_Work instruction_
Copy, word for word, each line of the data below from the first through the line containing "Given: Select the Ellipse label shape", and stop there.

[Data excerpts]
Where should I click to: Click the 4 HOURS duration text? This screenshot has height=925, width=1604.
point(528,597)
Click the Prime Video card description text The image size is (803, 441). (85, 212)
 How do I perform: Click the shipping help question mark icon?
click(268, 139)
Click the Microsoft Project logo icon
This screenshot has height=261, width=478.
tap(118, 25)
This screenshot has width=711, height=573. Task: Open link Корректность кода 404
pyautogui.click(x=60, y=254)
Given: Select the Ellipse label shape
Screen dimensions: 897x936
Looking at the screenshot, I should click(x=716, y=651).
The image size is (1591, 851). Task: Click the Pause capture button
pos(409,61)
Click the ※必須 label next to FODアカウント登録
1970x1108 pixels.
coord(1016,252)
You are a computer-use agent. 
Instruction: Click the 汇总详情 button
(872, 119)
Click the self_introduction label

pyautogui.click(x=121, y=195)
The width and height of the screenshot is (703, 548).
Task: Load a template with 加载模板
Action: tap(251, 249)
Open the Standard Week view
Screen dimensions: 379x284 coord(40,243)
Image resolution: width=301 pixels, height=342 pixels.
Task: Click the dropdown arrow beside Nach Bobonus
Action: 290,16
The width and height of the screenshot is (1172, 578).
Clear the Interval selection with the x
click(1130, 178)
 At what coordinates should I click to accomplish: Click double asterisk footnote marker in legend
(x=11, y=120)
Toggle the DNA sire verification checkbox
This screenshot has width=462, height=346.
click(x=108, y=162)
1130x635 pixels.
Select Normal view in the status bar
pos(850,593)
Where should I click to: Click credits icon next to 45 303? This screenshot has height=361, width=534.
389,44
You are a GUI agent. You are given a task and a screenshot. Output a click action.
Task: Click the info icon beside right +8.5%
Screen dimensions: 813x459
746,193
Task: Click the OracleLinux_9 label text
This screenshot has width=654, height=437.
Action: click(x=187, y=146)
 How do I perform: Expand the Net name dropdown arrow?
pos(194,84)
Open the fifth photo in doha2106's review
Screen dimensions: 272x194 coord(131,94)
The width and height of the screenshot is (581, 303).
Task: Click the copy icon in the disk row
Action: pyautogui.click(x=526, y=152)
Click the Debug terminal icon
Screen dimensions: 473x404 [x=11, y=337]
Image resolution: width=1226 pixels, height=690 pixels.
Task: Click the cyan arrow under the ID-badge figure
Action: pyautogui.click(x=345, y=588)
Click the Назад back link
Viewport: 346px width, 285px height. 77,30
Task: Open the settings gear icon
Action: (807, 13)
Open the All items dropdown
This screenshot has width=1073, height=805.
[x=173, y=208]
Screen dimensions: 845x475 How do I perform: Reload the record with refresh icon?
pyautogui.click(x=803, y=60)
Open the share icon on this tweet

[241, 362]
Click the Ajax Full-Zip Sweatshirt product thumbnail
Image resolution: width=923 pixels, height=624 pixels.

_Exercise result_
Where should I click to: Click the 4 HOURS duration text? This screenshot has height=925, width=1604.
point(528,597)
Click the Prime Video card description text The image size is (803, 441). (85, 212)
 How do I perform: Click the shipping help question mark icon?
click(268, 139)
Click the Microsoft Project logo icon
This screenshot has height=261, width=478.
tap(118, 25)
This screenshot has width=711, height=573. Task: Open link Корректность кода 404
pyautogui.click(x=60, y=254)
Given: Select the Ellipse label shape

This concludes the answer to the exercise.